Selon Pascal Riendeau (2004), la narration est aussi un trait générique de l’essai même si elle n’en est pas le mode prépondérant. Robert Vigneault défend le même point de vue et affirme que, dans ce qu’il appelle le registre introspectif de l’essai, « l’énonciateur est non seulement sujet mais aussi objet de son discours, qui se caractérise par la confidence ou la confession. » (1994 : 95).

L’essai n’exclut donc pas toute narration, mais il doit s’agir d’une narration mise au service de l’argumentation. Or, dans TTMF, les séquences narratives sont si nombreuses qu’on peut difficilement y voir un simple glissement occasionnel vers le récit mis au service de l’argumentation ; en fait, l’enchevêtrement de séquences narratives et essayistiques y est tel qu’on ne peut identifier de genre prépondérant. TTMF est en somme un cas fort complexe de mélange de genres, dont il me faut comprendre les mécanismes avant d’entreprendre sa traduction.

Dans un article où il est notamment question du Livre du rire et de l’oubli de Milan Kundera, Vaugeois offre une perspective intéressante sur l’hybridation générique[5] :

La double identité générique de ce roman-essai ne semble pas devoir être envisagée en termes de jeu subversif avec les règles, mais comme la proposition de deux modèles finalement assez complémentaires d’un même ouvrage, deux descriptions abordant le texte sous des angles dont la différence ne fait qu’enrichir notre compréhension.

2007 : 226-227

De même, analyser l’hybridation du récit et de l’essai dans Two Trees Make a Forest, c’est enrichir ma compréhension de l’oeuvre avant de la traduire. De quelle façon le livre combine-t-il les deux genres? Selon le thème dont traite l’autrice, le texte bascule-t-il clairement d’un côté ou de l’autre?

La quête identitaire de l’autrice, la découverte de l’histoire de la branche maternelle de sa famille, la vie de son grand-père en Chine continentale et à Taiwan sont principalement traitées sur le mode du récit. Les extraits 2 et 3, qui abordent sur le mode narratif cette quête identitaire, en sont des exemples.

Lorsqu’il est question de la géologie de l’île, de l’histoire de sa colonisation ou de son histoire récente, le propos, quasi scientifique, est le plus souvent caractéristique de l’essai. C’est le cas des extraits 1 et 4, qui traitent respectivement de la colonisation de Taiwan et de l’histoire de son environnement.

- _Tâche demandée a_:
Convertissez en liste numérotée les lignes de données, de la première jusqu'à la ligne qui contient "pyautogui.click(x=1371, y=369)", celle-ci comprise. Omettez les lignes vides.

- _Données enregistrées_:
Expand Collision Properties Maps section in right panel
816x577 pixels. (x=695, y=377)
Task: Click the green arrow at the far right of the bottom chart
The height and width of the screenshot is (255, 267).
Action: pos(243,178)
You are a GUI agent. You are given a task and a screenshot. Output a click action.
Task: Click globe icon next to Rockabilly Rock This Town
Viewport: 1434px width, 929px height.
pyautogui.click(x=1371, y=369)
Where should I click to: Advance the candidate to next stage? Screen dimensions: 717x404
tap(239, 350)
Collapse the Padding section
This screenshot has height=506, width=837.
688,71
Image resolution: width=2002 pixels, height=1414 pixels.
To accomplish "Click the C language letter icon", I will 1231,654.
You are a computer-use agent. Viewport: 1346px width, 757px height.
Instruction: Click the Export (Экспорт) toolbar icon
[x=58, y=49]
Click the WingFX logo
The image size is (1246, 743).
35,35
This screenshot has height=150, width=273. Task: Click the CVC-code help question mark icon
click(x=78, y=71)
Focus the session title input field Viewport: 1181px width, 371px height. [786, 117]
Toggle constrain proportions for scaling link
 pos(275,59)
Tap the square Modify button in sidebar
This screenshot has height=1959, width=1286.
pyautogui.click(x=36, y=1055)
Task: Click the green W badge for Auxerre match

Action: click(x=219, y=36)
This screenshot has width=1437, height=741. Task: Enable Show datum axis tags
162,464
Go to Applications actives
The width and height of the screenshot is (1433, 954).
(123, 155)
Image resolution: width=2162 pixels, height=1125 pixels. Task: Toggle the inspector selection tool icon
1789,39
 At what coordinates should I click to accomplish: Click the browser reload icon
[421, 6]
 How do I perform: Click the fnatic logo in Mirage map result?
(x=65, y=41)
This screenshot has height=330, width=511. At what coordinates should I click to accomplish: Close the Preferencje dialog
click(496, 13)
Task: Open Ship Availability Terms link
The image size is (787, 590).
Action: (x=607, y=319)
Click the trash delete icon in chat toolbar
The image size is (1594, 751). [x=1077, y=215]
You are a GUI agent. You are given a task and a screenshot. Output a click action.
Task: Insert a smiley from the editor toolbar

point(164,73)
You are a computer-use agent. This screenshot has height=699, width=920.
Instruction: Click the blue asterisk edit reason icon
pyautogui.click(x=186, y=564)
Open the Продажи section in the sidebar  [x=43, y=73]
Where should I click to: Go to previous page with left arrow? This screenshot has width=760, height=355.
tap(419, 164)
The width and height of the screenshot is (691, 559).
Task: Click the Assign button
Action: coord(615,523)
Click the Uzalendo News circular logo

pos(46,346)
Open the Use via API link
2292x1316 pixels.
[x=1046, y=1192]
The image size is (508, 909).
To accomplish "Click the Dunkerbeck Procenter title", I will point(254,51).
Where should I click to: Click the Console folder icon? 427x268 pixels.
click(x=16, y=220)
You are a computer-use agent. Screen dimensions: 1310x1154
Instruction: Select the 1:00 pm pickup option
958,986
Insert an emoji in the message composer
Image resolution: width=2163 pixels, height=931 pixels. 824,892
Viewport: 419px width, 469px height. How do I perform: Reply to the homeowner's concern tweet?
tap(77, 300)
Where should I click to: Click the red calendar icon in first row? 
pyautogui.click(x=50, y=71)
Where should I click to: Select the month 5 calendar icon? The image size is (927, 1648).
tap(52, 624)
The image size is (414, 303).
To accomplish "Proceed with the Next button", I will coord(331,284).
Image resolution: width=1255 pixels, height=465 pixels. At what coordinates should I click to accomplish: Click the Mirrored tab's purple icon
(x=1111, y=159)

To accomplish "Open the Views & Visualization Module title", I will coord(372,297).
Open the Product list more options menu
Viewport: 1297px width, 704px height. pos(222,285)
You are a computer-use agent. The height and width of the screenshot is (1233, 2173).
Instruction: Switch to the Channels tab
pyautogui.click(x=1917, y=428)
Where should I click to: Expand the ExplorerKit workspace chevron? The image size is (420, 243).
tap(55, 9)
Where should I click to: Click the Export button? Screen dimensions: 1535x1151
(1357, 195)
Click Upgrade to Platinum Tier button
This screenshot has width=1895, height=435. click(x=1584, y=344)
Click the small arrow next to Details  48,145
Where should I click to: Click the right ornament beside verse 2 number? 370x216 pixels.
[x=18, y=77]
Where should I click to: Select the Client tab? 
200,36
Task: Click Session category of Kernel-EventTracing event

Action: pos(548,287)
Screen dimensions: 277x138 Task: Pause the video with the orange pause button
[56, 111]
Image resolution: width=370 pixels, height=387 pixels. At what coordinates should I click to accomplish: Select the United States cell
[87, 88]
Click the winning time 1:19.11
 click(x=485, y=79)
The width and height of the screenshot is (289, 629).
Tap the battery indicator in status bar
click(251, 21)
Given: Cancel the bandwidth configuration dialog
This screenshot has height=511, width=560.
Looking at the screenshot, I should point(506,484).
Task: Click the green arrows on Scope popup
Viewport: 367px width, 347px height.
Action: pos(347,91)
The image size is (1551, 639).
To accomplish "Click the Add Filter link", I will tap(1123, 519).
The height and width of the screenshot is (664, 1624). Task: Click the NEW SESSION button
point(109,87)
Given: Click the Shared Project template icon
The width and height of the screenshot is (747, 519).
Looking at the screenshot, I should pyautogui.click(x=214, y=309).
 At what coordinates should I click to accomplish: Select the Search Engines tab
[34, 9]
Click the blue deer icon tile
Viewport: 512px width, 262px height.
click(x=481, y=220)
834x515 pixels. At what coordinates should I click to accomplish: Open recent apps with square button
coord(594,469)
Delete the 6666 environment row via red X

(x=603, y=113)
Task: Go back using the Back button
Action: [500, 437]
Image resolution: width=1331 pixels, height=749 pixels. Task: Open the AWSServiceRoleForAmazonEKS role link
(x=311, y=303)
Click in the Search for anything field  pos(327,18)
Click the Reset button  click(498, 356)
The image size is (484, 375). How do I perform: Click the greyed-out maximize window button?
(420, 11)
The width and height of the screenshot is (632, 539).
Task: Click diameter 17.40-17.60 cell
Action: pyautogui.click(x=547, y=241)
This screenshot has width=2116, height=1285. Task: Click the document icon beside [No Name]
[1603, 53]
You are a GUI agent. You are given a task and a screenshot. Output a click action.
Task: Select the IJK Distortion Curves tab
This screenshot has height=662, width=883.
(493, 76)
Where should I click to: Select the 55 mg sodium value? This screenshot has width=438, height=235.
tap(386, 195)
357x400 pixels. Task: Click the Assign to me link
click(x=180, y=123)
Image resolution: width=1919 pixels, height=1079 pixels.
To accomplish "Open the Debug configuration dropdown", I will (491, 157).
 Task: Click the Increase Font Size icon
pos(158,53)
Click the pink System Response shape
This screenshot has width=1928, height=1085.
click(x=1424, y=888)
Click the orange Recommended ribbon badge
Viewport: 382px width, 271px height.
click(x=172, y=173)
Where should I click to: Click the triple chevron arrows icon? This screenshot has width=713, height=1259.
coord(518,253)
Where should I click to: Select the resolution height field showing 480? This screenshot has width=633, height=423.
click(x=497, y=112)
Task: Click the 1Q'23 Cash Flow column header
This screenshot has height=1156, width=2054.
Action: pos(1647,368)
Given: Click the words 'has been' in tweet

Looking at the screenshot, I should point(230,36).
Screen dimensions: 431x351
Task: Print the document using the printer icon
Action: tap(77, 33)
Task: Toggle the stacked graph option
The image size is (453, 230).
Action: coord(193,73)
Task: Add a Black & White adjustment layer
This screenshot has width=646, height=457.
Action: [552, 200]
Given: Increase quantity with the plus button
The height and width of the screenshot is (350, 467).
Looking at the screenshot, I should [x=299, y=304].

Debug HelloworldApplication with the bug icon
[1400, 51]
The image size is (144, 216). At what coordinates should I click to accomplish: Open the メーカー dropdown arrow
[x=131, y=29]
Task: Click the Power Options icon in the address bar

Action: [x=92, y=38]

- _Tâche demandée b_:
Poursuivez le texte sur le mélange de l'essai et du récit à partir de sa dernière phrase.

- _Résultat attendu a_:
1. Expand Collision Properties Maps section in right panel
2. 816x577 pixels. (x=695, y=377)
3. Task: Click the green arrow at the far right of the bottom chart
4. The height and width of the screenshot is (255, 267).
5. Action: pos(243,178)
6. You are a GUI agent. You are given a task and a screenshot. Output a click action.
7. Task: Click globe icon next to Rockabilly Rock This Town
8. Viewport: 1434px width, 929px height.
9. pyautogui.click(x=1371, y=369)

- _Résultat attendu b_:
Certaines séquences de plusieurs pages appartiennent exclusivement à l’essai ou au récit. Ailleurs, en revanche, on observe un enchevêtrement complexe des deux genres et de divers thèmes. M’inspirant d’une recherche de Jean-Marcel Paquette (1985) portant sur les points précis de passage du récit à l’essai puis de retour au récit dans des oeuvres de Jacques Ferron, j’ai cherché à démêler les fils de l’entrelacement générique et thématique dans un long extrait de TTMF, que j’ai divisé en cinq sections :

EXTRAIT 5

5.1 Languages become a home. In English, I find my mind, and in German, my present life in Berlin. But my earliest words in childhood were in Mandarin, my mother’s tongue. I know them still. 狗 gou (“dog”), 老虎 laohu (“tiger”) , 愛 ai (“love”) and especially:

Po

Grandmother.

Gong

Grandfather.

5.2 Po and Gong had moved from China—from homesteads no one had left since generations—to Taiwan, where they lived for nearly four decades, unable to return to the mainland. They arrived in the year after the Second World War, along with more than 1 million other mainland Chinese when Chiang Kai-shek’s Nationalist (Kuomintang or KMT) government fled to Taiwan at the end of the civil war.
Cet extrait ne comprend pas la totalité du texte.